_HOW TO COMPLETE THIS TASK_: For the records below, tally the lines that include the word "Given" and give only the tally.

_INFORMATION SHOWN_:
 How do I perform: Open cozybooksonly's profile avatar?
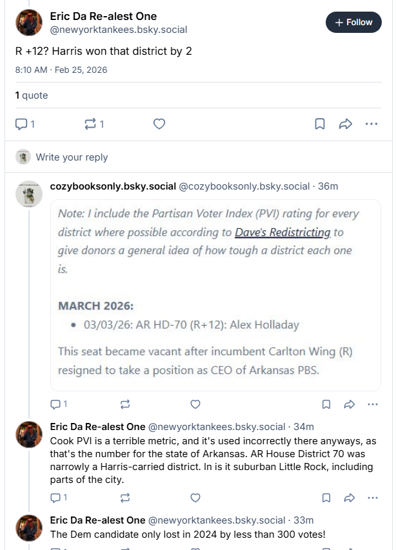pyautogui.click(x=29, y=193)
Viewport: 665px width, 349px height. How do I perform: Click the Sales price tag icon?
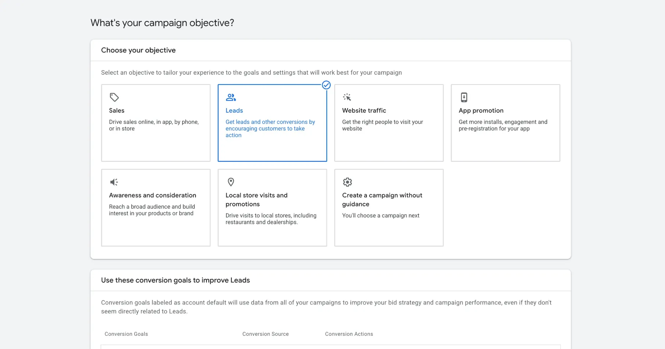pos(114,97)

==

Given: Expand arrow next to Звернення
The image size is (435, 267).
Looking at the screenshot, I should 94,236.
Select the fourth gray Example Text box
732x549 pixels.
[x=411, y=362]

...

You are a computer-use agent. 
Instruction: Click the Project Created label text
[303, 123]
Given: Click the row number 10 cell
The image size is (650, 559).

_SOLUTION TO THE PROBLEM_: 2